Kalau kita memang punya teman yang memberi pengaruh negatif, meninggalkan mereka bukan pilihan yang bagus dan gampang, apalagi kalau pada dasarnya kita udah klop banget sama temen kita itu. Memang salah kalau kita tetap berteman dengan mereka, tapi akan sulit kalau kita pergi ninggalin mereka. Untuk merubah pengaruh mereka, yang kita perlu lakukan adalah merubah diri kita dulu.

Memang jauh lebih susah. Kita akan dianggap aneh, idiot, dan ditolak. Tapi percaya deh. Kalau kita niat berubah, mereka nggak akan melihat itu sebagai hal yang nggak wajar. Justru, perlahan-lahan, mereka akan ikut berubah seperti kita. Jadilah elang dan bukan domba. Kalau kita berubah diri kita, dunia luar kita (lingkungan dan teman) akan ikut berubah, itu kuncinya.

Hal lain, jangan takut bilang tidak. Aku sudah pernah merasakan nggak enaknya melakukan hal-hal yang aku sendiri nggak mau melakukannya. Mendengarkan kata hati itu penting, loh...
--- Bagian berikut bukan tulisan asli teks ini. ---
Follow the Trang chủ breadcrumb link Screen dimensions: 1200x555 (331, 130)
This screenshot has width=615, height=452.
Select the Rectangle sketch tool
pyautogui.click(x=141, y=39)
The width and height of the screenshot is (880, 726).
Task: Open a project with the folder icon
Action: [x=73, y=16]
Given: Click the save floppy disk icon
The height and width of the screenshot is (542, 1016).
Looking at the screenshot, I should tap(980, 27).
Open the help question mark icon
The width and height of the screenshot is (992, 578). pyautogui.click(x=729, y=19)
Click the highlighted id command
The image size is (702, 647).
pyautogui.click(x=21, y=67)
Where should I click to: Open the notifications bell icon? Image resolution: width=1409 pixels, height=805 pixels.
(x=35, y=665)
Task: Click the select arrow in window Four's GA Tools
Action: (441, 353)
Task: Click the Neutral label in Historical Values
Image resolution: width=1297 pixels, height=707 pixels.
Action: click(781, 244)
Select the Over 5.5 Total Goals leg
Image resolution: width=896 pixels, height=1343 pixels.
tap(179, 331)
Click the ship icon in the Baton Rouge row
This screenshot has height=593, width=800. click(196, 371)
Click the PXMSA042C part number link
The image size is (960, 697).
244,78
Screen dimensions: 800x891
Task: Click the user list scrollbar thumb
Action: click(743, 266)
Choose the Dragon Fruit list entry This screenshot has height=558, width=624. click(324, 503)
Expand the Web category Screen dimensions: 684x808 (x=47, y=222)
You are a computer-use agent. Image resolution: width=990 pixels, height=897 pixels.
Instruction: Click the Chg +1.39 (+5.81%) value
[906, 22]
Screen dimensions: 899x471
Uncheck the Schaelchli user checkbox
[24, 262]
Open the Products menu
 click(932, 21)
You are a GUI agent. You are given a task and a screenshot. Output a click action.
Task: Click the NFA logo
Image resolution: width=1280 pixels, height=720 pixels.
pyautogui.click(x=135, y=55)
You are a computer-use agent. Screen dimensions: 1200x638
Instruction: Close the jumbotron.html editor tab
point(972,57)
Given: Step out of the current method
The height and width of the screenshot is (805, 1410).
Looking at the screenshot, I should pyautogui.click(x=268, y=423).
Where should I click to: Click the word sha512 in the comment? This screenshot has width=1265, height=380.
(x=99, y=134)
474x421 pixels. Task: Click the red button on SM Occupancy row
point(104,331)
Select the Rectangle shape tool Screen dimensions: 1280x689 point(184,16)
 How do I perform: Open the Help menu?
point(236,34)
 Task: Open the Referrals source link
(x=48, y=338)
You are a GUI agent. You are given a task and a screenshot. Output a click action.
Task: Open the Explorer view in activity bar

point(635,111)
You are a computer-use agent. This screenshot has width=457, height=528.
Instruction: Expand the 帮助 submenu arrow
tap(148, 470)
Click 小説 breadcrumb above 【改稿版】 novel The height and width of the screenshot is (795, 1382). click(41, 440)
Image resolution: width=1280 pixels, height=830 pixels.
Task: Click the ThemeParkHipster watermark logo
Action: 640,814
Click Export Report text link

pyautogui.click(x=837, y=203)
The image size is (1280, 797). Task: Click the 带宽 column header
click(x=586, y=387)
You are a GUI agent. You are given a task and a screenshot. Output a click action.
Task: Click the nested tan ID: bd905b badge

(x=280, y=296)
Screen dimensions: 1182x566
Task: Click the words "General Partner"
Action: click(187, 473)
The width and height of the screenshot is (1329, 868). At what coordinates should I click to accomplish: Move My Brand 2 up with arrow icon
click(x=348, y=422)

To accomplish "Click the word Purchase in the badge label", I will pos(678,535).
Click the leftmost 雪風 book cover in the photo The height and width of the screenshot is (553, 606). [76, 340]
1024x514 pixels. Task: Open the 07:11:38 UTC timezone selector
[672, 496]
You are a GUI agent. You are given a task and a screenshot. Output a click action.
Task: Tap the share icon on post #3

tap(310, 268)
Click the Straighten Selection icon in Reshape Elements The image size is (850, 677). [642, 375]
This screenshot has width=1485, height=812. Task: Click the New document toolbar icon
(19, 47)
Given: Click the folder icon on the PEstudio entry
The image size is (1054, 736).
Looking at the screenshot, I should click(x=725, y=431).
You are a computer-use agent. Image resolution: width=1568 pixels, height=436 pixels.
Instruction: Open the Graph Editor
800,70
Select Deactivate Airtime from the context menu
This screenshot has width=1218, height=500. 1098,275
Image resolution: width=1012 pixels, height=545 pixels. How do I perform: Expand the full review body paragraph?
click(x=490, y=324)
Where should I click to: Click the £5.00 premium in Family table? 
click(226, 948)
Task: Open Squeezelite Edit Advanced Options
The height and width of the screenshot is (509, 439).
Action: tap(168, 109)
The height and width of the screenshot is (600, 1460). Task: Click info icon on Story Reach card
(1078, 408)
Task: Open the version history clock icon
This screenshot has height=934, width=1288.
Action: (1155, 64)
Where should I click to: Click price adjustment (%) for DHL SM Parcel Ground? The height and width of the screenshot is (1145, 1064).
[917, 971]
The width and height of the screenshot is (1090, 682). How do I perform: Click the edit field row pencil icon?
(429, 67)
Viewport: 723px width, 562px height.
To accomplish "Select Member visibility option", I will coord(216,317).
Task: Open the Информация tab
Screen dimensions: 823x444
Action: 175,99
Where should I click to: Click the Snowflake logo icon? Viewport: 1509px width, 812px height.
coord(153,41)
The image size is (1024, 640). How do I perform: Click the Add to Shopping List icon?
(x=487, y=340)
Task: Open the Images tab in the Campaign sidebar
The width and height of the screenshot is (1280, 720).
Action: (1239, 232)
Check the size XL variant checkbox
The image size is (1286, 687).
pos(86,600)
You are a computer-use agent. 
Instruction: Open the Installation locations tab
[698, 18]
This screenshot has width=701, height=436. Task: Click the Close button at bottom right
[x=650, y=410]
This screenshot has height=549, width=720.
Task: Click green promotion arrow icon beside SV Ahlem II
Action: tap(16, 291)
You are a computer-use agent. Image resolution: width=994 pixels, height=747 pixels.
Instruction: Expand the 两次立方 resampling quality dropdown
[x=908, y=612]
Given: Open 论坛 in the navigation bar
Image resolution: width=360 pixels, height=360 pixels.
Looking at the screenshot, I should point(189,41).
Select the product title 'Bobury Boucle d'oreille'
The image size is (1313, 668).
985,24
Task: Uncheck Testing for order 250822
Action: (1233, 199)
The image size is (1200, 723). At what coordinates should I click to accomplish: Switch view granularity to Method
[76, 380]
Nah, guys, sekarang aku sudah bisa memilih teman yang baik. Temen sebangkuku kali ini, teman sehati dan paling absurd adalah cewek tomboi, pinter, dan rajin setengah mati. Kerjaannya belajar terus kalau ada waktu luang. Tapi anaknya juga asik buat diajak hangout dan curhat habis-habisan. Keren dah pokoknya. Mungkin bakal aku tampilin profilnya kali ya (kalau anaknya tahu aku bisa di cabik-cabik).

Oh, ya. Satu lagi, guys. Walaupun temen kita udah positif (kayak temenku tadi), kita tetep aja nggak bakal berubah kalau kita sendiri nggak mau berubah. Semester lalu aku salut banget sama temenku. Dia rajin belajar dan nilainya bagus-bagus. Tapi aku nggak berubah dan nggak mendorong diriku sendiri walaupun dia sering banget ngasih wejangan-wejangan yang memotivasi. Sekarang, tiap kali dia memotivasi, aku selalu mendengarkan dengan baik dan mendorong diriku sendiri untuk ikut termotivasi dan meniru hal-hal positif dari dia.

Nah, secuil pengalamanku itu sudah aku share ke kalian semua. Hope you get it, guys. Last question! Gimana teman kalian???